Challenges are also presented in the clinical trial process. Pharmacodynamics and pharmacokinetics are influenced by biological environments and remain significant issues for efficacy and safety in both the short-term and long-term outcomes. Specific storage conditions, such as extremely low temperature requirements, contribute to the complexity of logistics and expenses, as well as impacting therapeutic outcomes. The occurrence of chemical degradation, e.g., lipid oxidation and hydrolysis, can affect their shelf life and efficacy. In addition, stringent regulatory requirements for conducting clinical trials and approval processes are complex and costly[50,53,57,142].
PERSPECTIVES
To overcome the challenges, the research direction should focus on developing more stable and scalable lipid-based nanomedicines. Method validation and quality control are crucial but compromise cost-effective manufacturing. Investigating the use of novel ligands for targeted delivery and exploring the potential of combination therapies could provide new insights. Long-term preclinical trials are also important for understanding the pharmacokinetics and pharmacodynamics of these systems.
Robust studies confirm the significant progress of lipid-based nanomaterials in improving drug delivery, synergizing therapeutic effects, and overcoming drug resistance.
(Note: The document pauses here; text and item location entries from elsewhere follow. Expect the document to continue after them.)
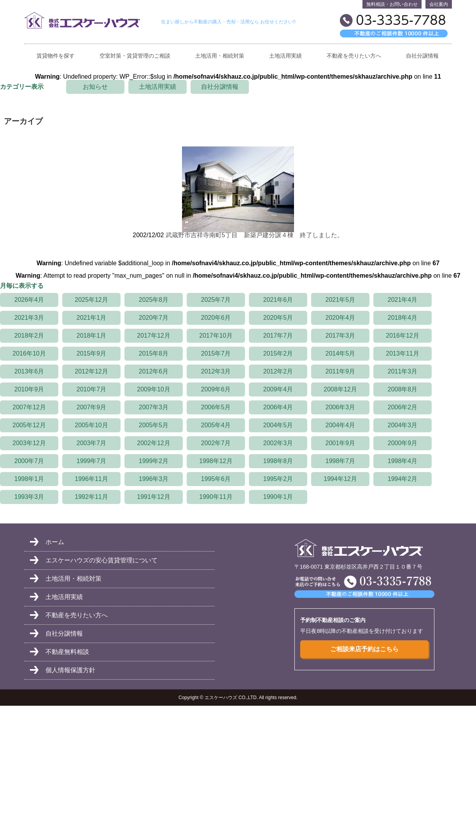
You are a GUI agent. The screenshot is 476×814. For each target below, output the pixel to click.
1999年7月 (92, 461)
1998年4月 (403, 461)
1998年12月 (215, 461)
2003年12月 (29, 443)
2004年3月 (403, 425)
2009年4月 (278, 389)
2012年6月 (154, 371)
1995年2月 (278, 479)
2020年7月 (154, 317)
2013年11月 (402, 353)
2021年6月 (278, 299)
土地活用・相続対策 (219, 56)
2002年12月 (153, 443)
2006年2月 (403, 407)
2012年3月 (216, 371)
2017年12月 (153, 335)
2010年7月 (92, 389)
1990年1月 (278, 496)
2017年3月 (340, 335)
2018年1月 (92, 335)
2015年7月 (216, 353)
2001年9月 (340, 443)
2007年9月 (92, 407)
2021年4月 (403, 299)
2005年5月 (154, 425)
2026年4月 (29, 299)
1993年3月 (29, 496)
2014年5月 (340, 353)
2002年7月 (216, 443)
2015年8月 (154, 353)
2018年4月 (403, 317)
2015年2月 (278, 353)
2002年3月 (278, 443)
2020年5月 (278, 317)
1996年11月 (91, 479)
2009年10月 (153, 389)
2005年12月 (29, 425)
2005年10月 (91, 425)
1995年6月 (216, 479)
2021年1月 (92, 317)
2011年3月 (403, 371)
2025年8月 (154, 299)
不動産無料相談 (67, 651)
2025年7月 (216, 299)
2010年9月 (29, 389)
Lipid-based nanomaterials can unlock the advanced applications of potent anticancer agents derived from various natural substances by delivering the phytochemicals, which are often restricted to their limited solubility, to the targeted organs[143]. Lipid-based nanomaterials enable additional administration routes to increase therapeutic effects and enhance patient compliance, thereby enabling personalized treatment options. Besides investigating novel cytotoxic agents, there is considerable focus on the identification of new indications for existing clinically approved drugs or repurposing them for cancer therapy. Theoretically, repurposed drugs may help shorten the time required for the research and development process and significantly reduce resistance to current therapeutic regimens[61,144]. Utilization of lipid-based nanomaterials will make the repurposed drug more efficient and safe. In the meantime, there is an urgent need for a rapid, high-accuracy tool for lipid-based theranostics to address cancer resistance[145,146]. NanoBodipy, a nitroreductase-responsive dye, was recently invented as a smart optical nanoprobe for non-invasive and real-time tumor-targeted imaging. This innovation can accumulate in tumors via the EPR effect, which is beneficial for tumor resection surgery guidance as a theranostic agent to achieve complete tumor removal, thereby reducing the prevalence of drug resistance in remaining cancerous cells[147].
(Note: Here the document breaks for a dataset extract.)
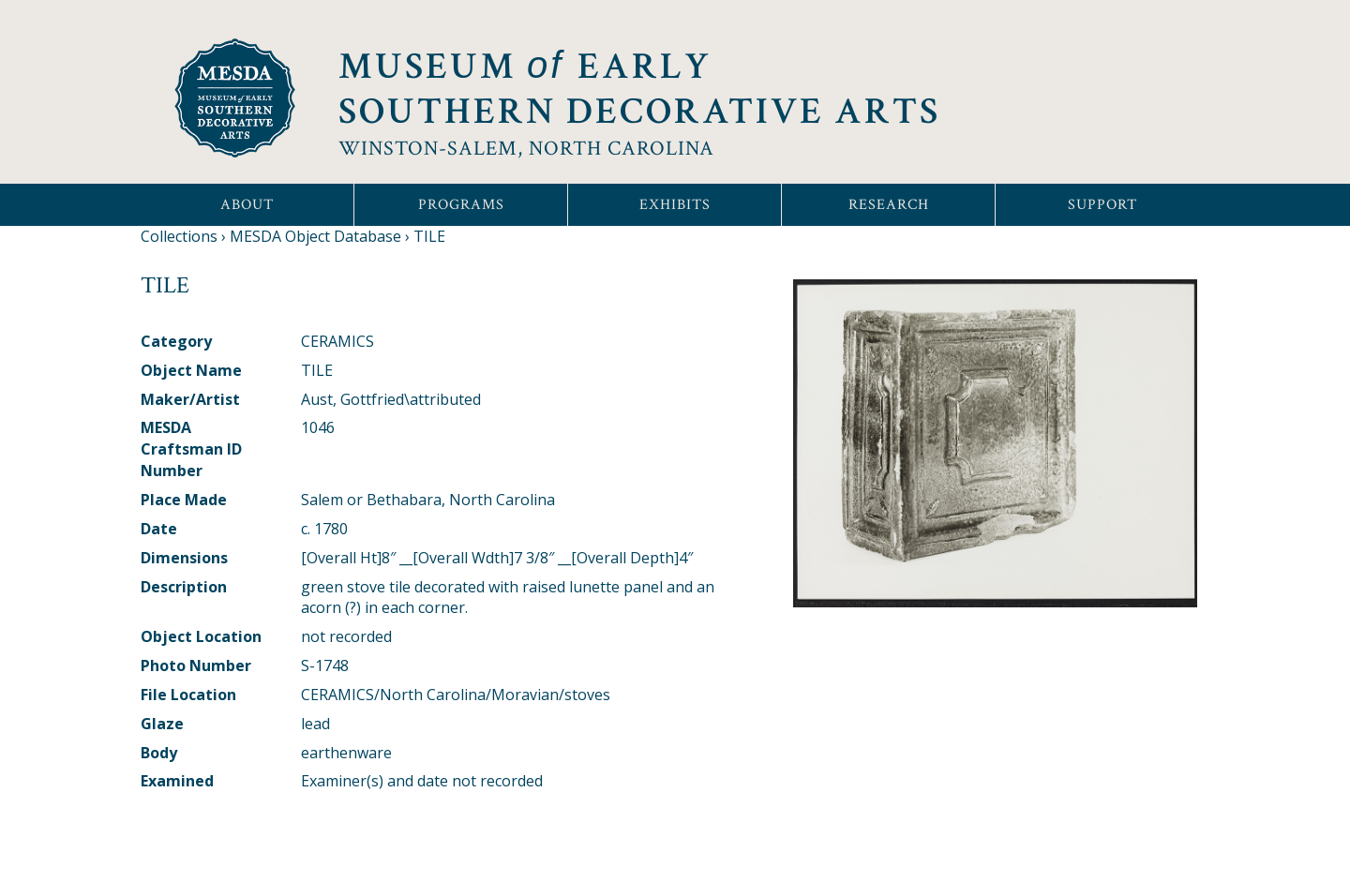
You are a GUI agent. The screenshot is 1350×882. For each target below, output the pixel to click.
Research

Artificial intelligence (AI) technology is increasingly playing important roles in areas such as lipid nanotechnology design and cancer drug resistance modeling, by gathering existing data and creating excellent algorithms[148]. EVONANO, an AI platform, has recently been developed as a simulation platform to design nanomedicines according to the optimized treatment parameters for cancer treatment. This in silico model simulates virtual tumor growth and tissue-scale dynamics, integrating machine learning to identify the most effective anticancer nanomedicines[149]. It could save both time and cost in lipid-based nanomaterials development and significantly advance the field of nanomedicine.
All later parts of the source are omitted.